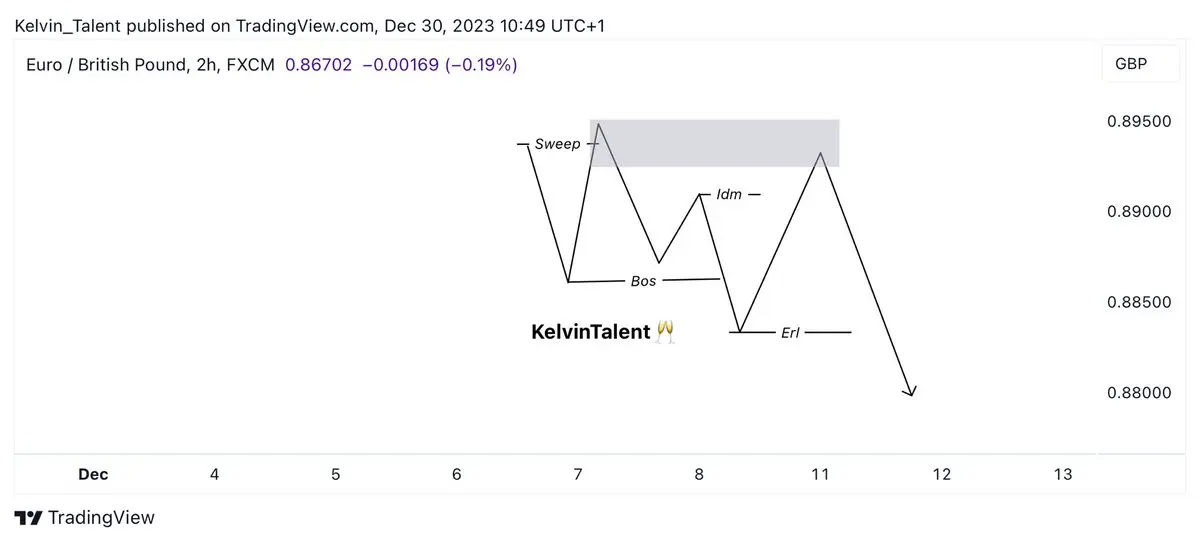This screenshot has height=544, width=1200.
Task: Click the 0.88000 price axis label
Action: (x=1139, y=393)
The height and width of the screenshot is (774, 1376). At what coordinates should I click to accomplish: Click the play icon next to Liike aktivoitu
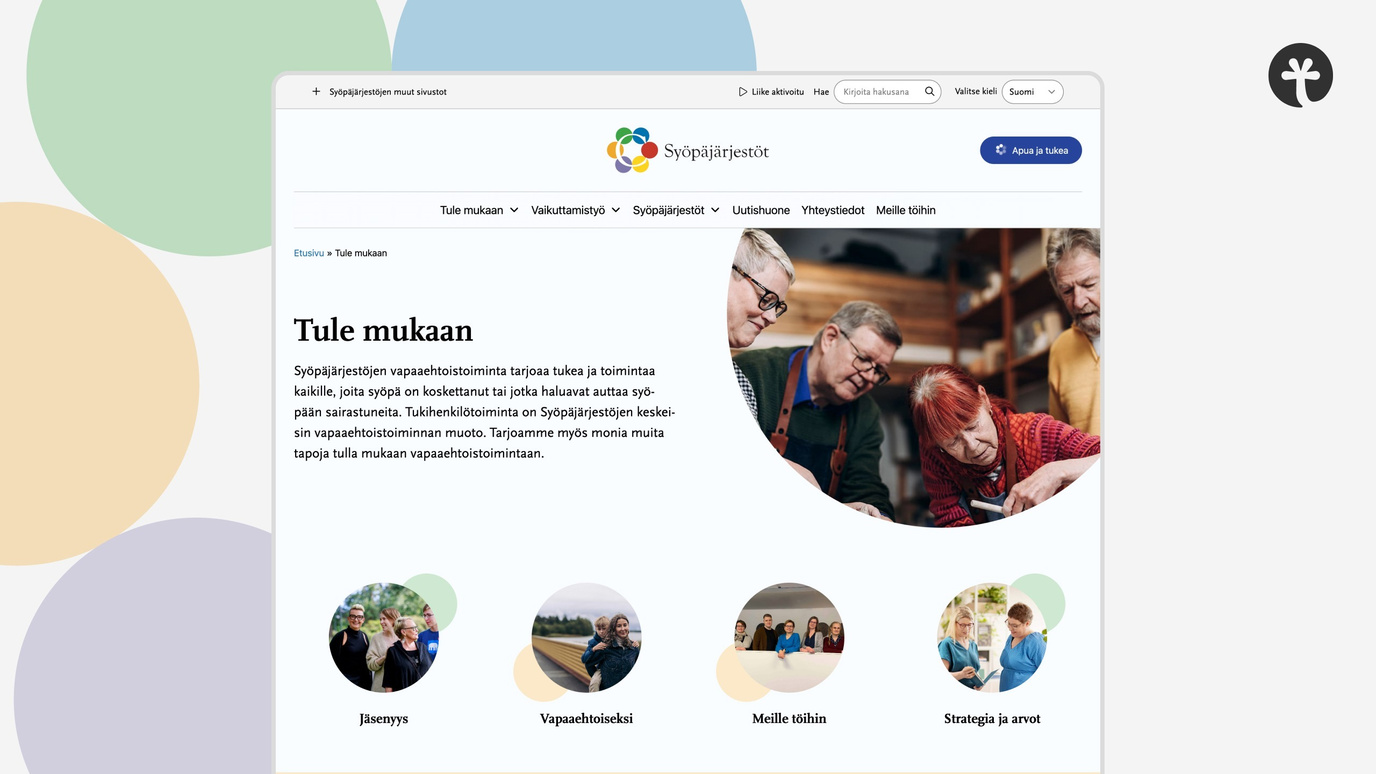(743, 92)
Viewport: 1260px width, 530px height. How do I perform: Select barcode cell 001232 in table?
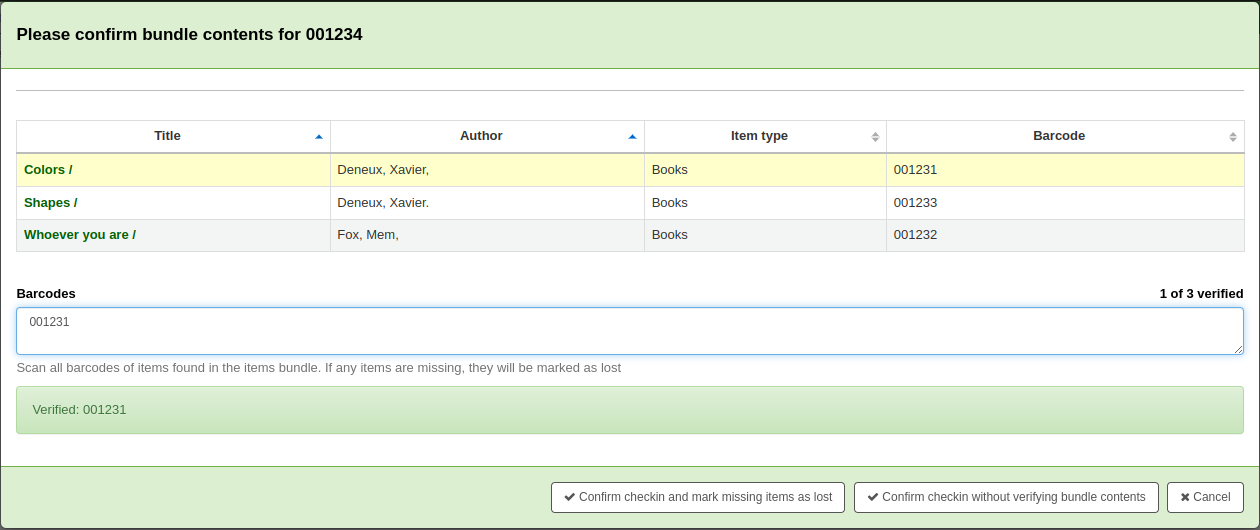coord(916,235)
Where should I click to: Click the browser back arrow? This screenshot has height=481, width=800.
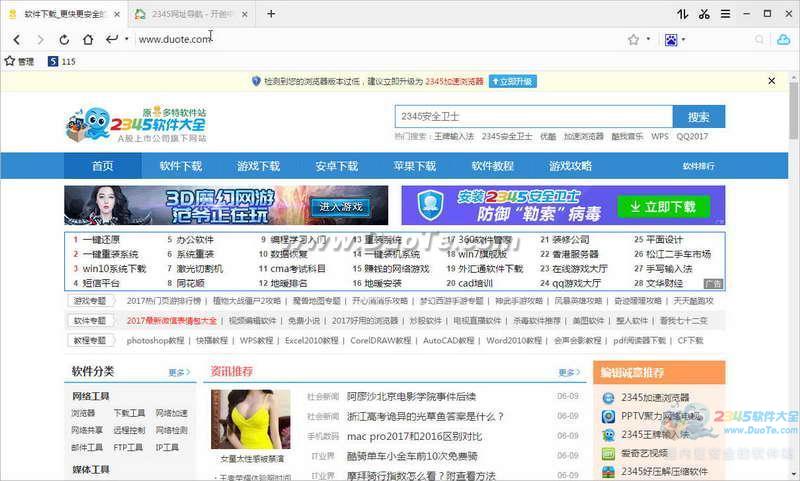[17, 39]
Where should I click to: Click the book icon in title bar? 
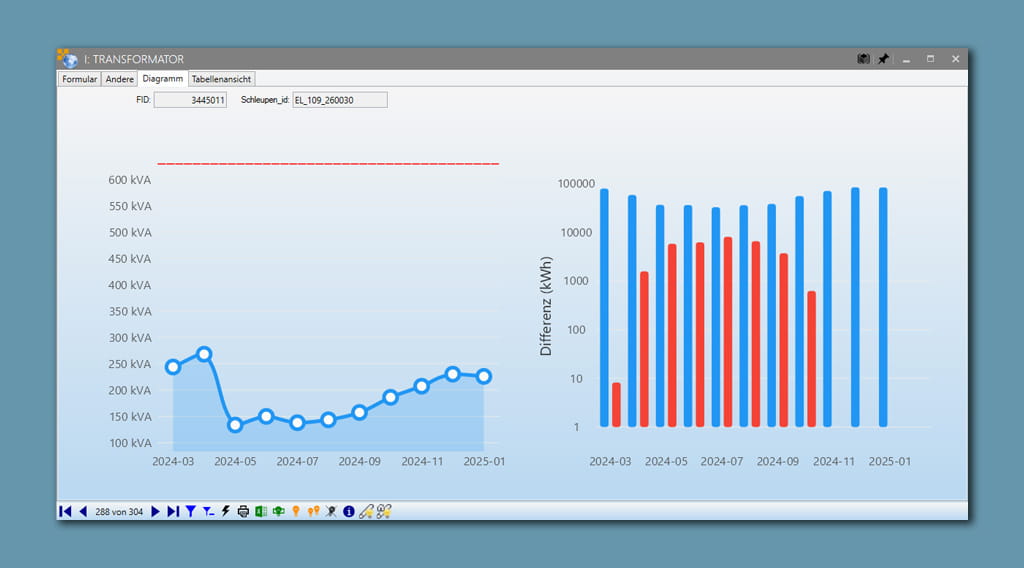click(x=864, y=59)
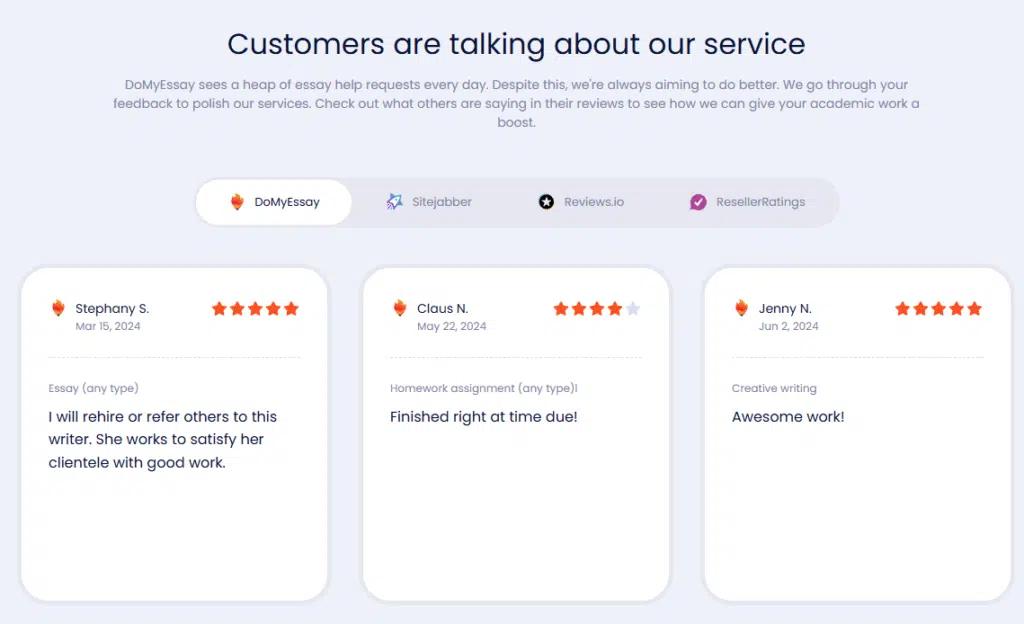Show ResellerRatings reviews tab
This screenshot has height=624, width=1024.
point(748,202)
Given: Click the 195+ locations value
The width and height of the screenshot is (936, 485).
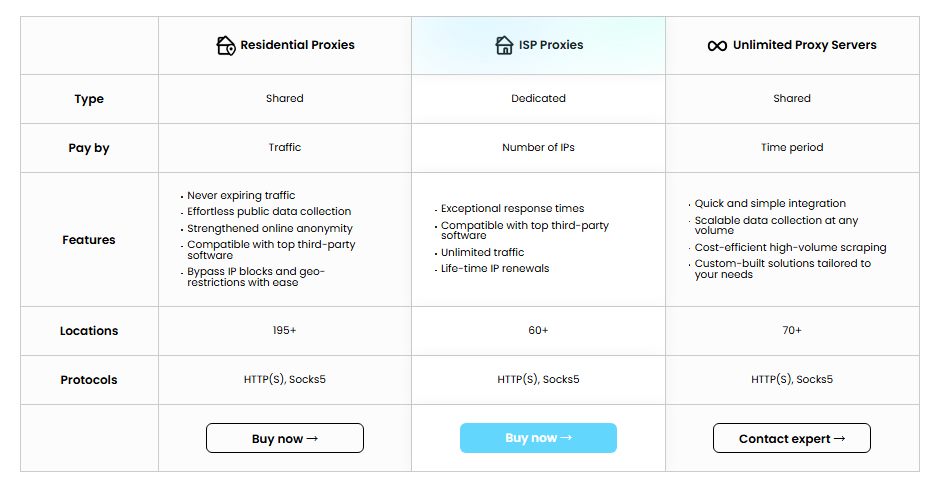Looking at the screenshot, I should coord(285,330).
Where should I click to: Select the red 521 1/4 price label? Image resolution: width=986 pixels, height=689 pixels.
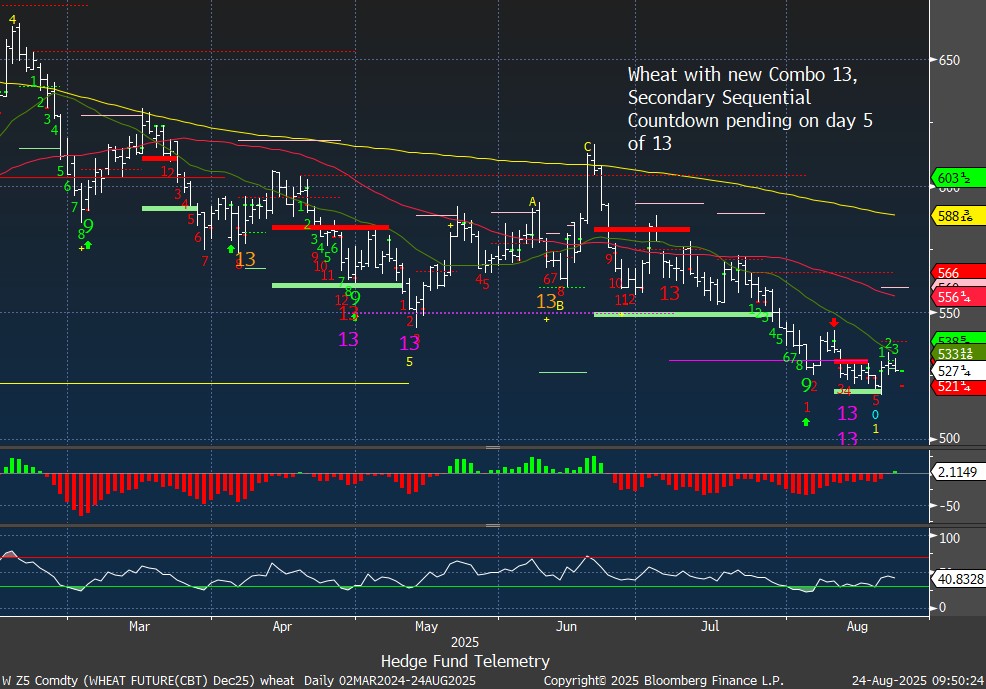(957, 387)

Task brief
Leave out the pictures, and write out exactly the lines from the line containing "Given: Click the 195+ locations value" through the end of the records above.

Answer to this problem
Given: Click the 195+ locations value
The width and height of the screenshot is (936, 485).
Looking at the screenshot, I should coord(285,330).
Where should I click to: Select the red 521 1/4 price label? Image resolution: width=986 pixels, height=689 pixels.
(957, 387)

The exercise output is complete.